In a similar vein, the Midrash (Bereishit Rabba 63:10) cites a view explaining this term to mean “hifkir atzmo ke-sadeh” – that Esav made himself “ownerless” like a jungle.  As Rav Yechezkel Levenstein explains (Or YechezkelMiddot), this means that Esav harbored no long-term ambitions, and did not want to assume any sort of responsibility.  Like an ownerless piece of land that is neglected and abandoned, Esav essentially abandoned himself, allowing himself to waste his time without trying to guide and direct his life in any sort of meaningful way.  He treated his life as though it was “hefker” (“ownerless”), without meaning or value, as something that was not worth his time to care for and use properly.
            Rav Levenstein adds that this might mark the point of connection between the Torah’s two descriptions of Esav.  As we saw, the Torah says that Esav was a “man of the field” but also “a man who knew how to hunt.”  The Midrash, cited in part by Rashi, explains this phrase as a reference to Esav’s penchant for deceit, his “hunting” people through deception.  Esav misled people by pretending to be an upstanding, conscientious person, concealing his true character.  Rav Levenstein notes that a person who is in the habit of deceiving other people is likely to begin deceiving himself, as well.  In Esav’s case, he deluded himself into thinking that he could waste his time, that he did not need to work hard and be productive.  Laziness, Rav Levenstein explains, is so often a product of delusion, of self-deception, of the tragically mistaken notion that life is not important and significant enough to demand our hard work and effort to use it properly and meaningfully.  People delude themselves into viewing their lives as “hefker” in order to absolve themselves of the need to live disciplined lives of hard work and productivity.  And thus Esav’s habitual dishonesty led to “hifkir atzmo ke-sadeh,” to disregarding himself, to his wasting his time on vanity, as he deluded himself into thinking that there was no need to lead a life of meaning and direction.
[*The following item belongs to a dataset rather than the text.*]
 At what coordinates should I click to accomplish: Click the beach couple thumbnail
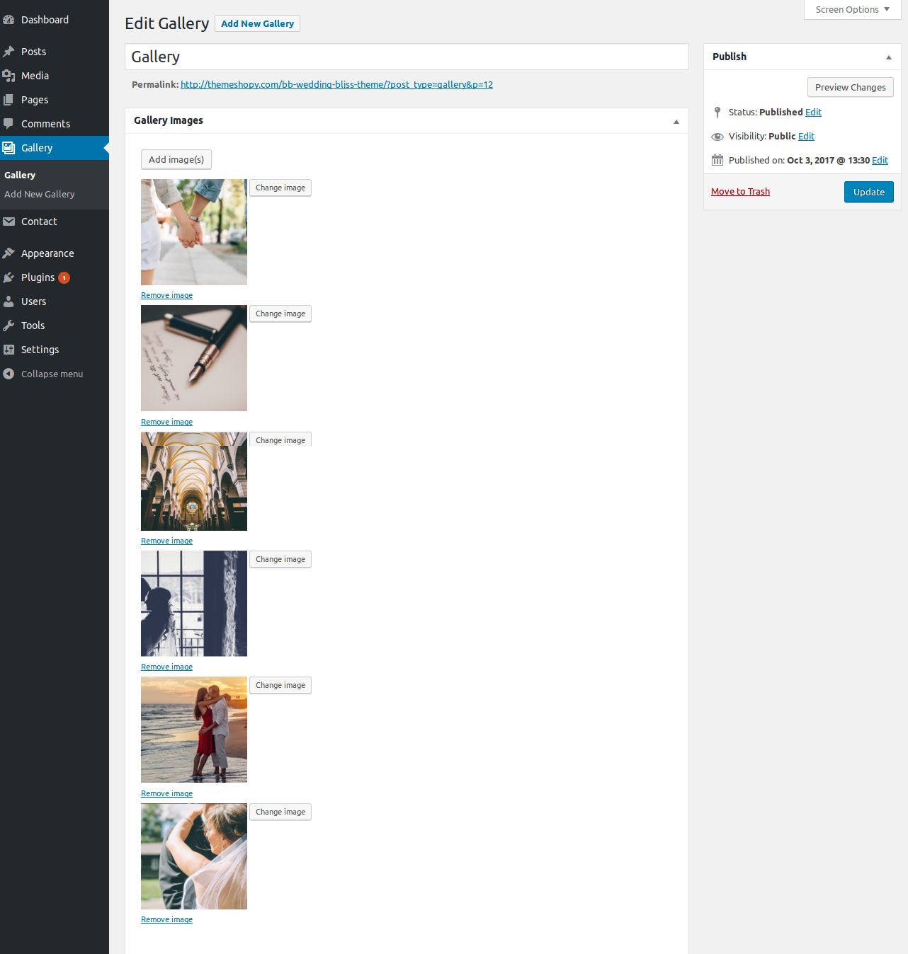point(194,730)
            Yaakov, meanwhile, is described as an “ish tam” (literally, “simple person,” or “innocent person”), which Rashi explains as a reference to scrupulous honesty, the precise opposite of his brother’s penchant for deception.  As opposed to Esav, Yaakov did not try to deceive other people into thinking he was anything other than what he really was.  And thus he was also a “yosheiv ohalim” (“dweller of tents”), which Rashi explains to mean that he was a diligent, disciplined student, who devoted himself tirelessly to the pursuit of wisdom and knowledge.  When we live with honesty, then we are true not only to others, but also to ourselves, and we then recognize the need to exert effort and hard work to maximize our potential and make the very most of all the time we are given during our brief sojourn in this world.